I waited 25 years to move to the country and hunt. After enjoying 3 years of successful bow hunting, I have new neighbors ( and relatives ...yikes ) with two dogs, one that is a Great Dane the size of a small horse.

Despite dropping subtle comments, I cannot seem to convince them that their dogs are scaring off my deer. I have a 1/2 acre foodplot that I have put 100's of hours of work into. Each time the horse shows up on my trail camera, it is 2-4 days before I get any deer pics on the camera. Are deer really that spooked by dog odors? I have two dogs myself and periodically see deer in my yard ... Any experience / advice with this situation would be very appreciated.


----------



## Shortdrift (Apr 5, 2004)

First thing to do is pick up a fairly resh road kill of a ****, woodchuck, possum, etc. Kennel your dogs and put that kill out in an area frequented by the horse. Let that kill get nice and ripe and the natural instinct within that horse to mask his scent will take over and he will roll in the kill. You neighbor will probably keep the dog confined after a couple rolls. 
The other method is to use an old carbine type BB gun which is generally low in power. Set some attractive scent (cheese and balony mix) or urine soaked rag from one of your dogs if it is a female in a mesh onion bag or something similar and stake it to the ground within accurate shooting range of your simple ambush blind. When the horse shows up and burrys his nose you pop him in the gonads! The low powered BB will not penetrate but will send him on his way. Move the mix the next day and if he returns, pop him again. I have never had to shoot more than twice to cure the problem. Kinda cruel but effective.


----------



## CHOPIQ (Apr 6, 2004)

Thats funny, the BB Gun trick is one the wife uses on me...lol.


----------



## bobk (Apr 30, 2004)

Why don't you have a real talk with them and tell them how it needs to be. If that doesn't work call the game warden, dog pound. They have to control the dogs and keep them off your property. I think setting a trap for the dog so you can shoot him in the grapes is just plain mean and stupid. It's not the dogs fault, it's the owners.


----------



## Fish4Fun (Apr 6, 2004)

I would say try to have a civil sit down with the owners and explain the situation and the amount of time you have invested in you hobby and that there dogs are causing you issues. This kind of thing has always bothered me. I have a dog and i have a 6ft wood privacy fence he stays in our yard. While others have animals that they let run were ever they want. The Cats are the ones that really get me pissed. Especially when i see one sitting on my new cars. I have told the owner that used to live next door either control that cat or i will. Never got on my car again and they moved lol.


----------



## Onion (Apr 10, 2004)

My dog follows me back to my feeder/bait piles everytime I fill them. I haven't noticed any specific drop in deer activity afterwards. The deer around me are very used to neighborhood dogs.

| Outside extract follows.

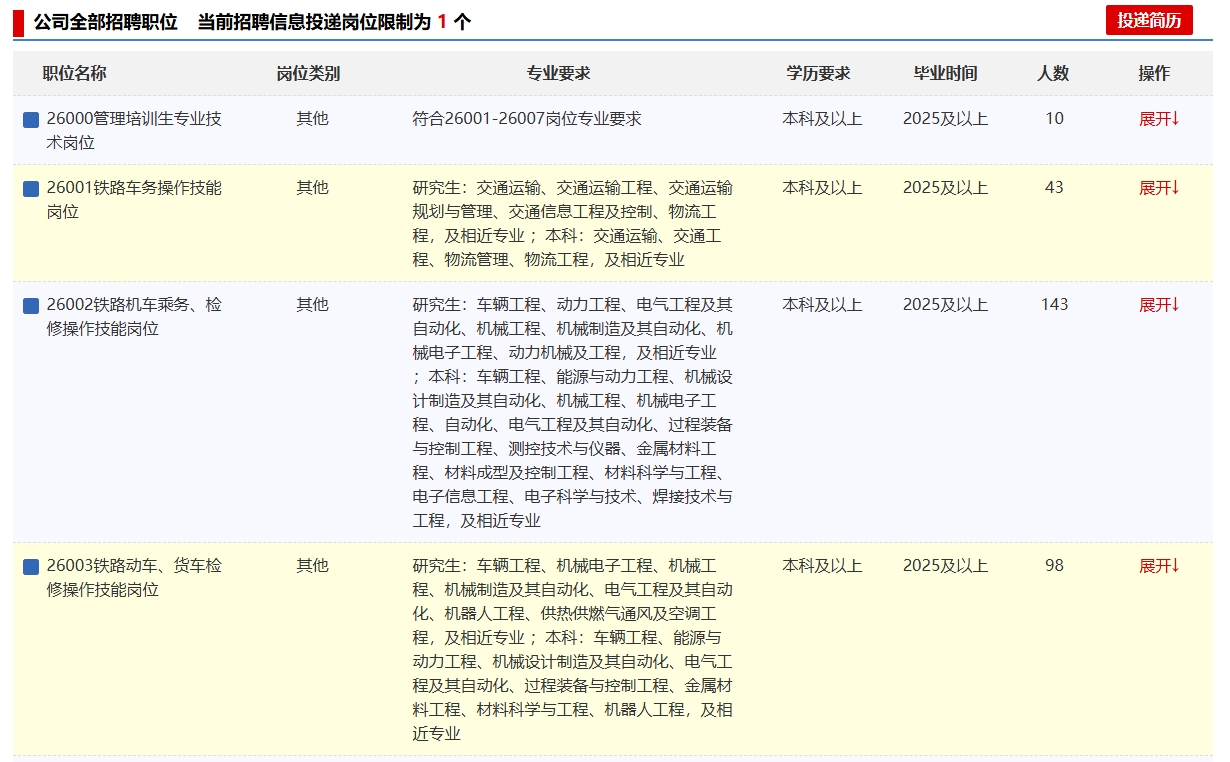
Task: Click the 学历要求 column header
Action: coord(818,73)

People who leave their dogs loose bug the crap out of me. Just because you live in the country doesn't mean you don't have to control your dog.

If the dog is friendly I would approach it and tie it to my house until they came looking for it.


----------



## WallyGator (Jun 12, 2006)

I like Shortdrifts idea about the roadkill. LMAO! I'm not for shooting dogs. But I've really thought about it. People in the town where I live just let their dogs run loose, It drives me nuts! I never leave my dog unattended. I thought about getting a paint ball gun and give them a love tap in the butt. Send them home to their owners with a big paint mark on them. Maybe the owners will get the hint about keeping their dog tied or fenced up. I know I'll never do it because of the legal issues and stuff. Someone needs to teach the owners.


----------



## crankus_maximus (Apr 14, 2004)

I like the idea of tying the dog up and letting the owner ocme and find them. The problem is that most owners would not come looking for the dogs (seeing as how they let them run loose in the first place).

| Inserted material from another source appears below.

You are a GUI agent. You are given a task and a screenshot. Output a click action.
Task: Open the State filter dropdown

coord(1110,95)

No bad dogs, only bad owners.


----------



## liquidsoap (Oct 22, 2005)

Shortdrift said:


> First thing to do is pick up a fairly resh road kill of a ****, woodchuck, possum, etc. Kennel your dogs and put that kill out in an area frequented by the horse. Let that kill get nice and ripe and the natural instinct within that horse to mask his scent will take over and he will roll in the kill. You neighbor will probably keep the dog confined after a couple rolls.
> The other method is to use an old carbine type BB gun which is generally low in power. Set some attractive scent (cheese and balony mix) or urine soaked rag from one of your dogs if it is a female in a mesh onion bag or something similar and stake it to the ground within accurate shooting range of your simple ambush blind. When the horse shows up and burrys his nose you pop him in the gonads! The low powered BB will not penetrate but will send him on his way. Move the mix the next day and if he returns, pop him again. I have never had to shoot more than twice to cure the problem. Kinda cruel but effective.

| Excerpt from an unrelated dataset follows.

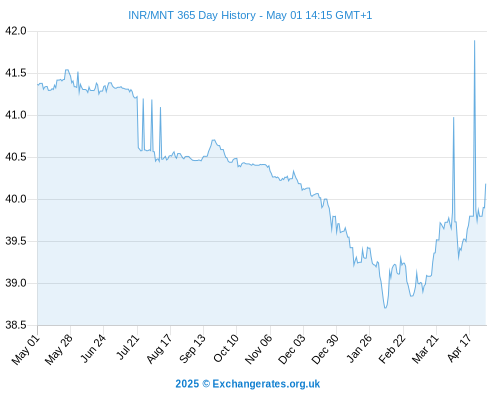The image size is (495, 400).
Task: Click the 40.0 y-axis value label
Action: point(15,199)
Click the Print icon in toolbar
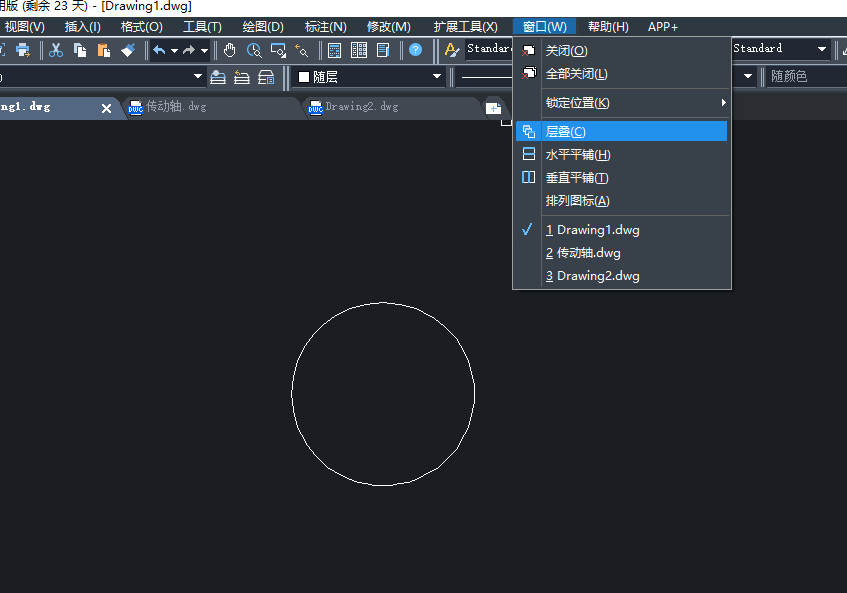 pyautogui.click(x=23, y=50)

    Shortdrift have tryed these plans before????


----------



## fishfigel (Oct 24, 2006)

Thanks for the advice and humor!! It's caused me to think about this a bit more. I read on a whitetail page where deer have grown accustomed to human and dog odors when the see a house or light and are not spooked. When they run into this type of scent deeper in the woods it tends to spook them. This is why deer repellents made from coyote / dog urine work effectively in the woods, but not around houses ... Any comments on that ?


----------



## WISH IT WAS YOU (Jul 25, 2006)

I'm not for shooting dogs. But I've really thought about it. People in the town where I live just let their dogs run loose, It drives me nuts! I never leave my dog unattended. I thought about getting a paint ball gun and give them a love tap in the butt. Send them home to their owners with a big paint mark on them. Maybe the owners will get the hint about keeping their dog tied or fen 
the paint ball gun is the way to go but let me tell you i bet shooting them in the nuts will work too  but just blast them every time you see them until they keep the dog tied up or somthing


----------



## peple of the perch (Sep 13, 2004)

i think a paintball gun would give them a hint too.


----------



## Guest (Oct 25, 2006)

I fix the dog next door. When I go fishing I clean my fish I put the guts in a compose pile in the back. One day the neighbors asked what I had in that pile that the dog likes and then stinks the next few days. (This is at there daughters graduation party.) I looked them in the eye and said fish guts. That week they bought a electic fence.  Problem solved before it got started.


----------



## bulafisherman (Apr 11, 2004)

my next door neighbors who live about about a quarter mile away back off the road had two dogs they let range all over including the several hundred ac,s of woods behind us we would see them run deer all the time! I talked to them and they just thought it was cute!! so an old guy down the road that is an avid hunter and is a friend came over last summer and loaded up one of the dogs,took him aways down the road and dropped him off, well somehow the nieghbors found out,went to his house knocked on his door, he came to the door they stormed pass him into his house took him dog! he came over to my house alittle later they drove by seeing him they stopped and we had a full blown fight! needless to say the sheriff had to be called and it was a big ordeal! some people came be way over board when it comes to their pets! so becarefull!


----------



## spot chaser (Apr 13, 2004)

peple of the perch said:


> i think a paintball gun would give them a hint too.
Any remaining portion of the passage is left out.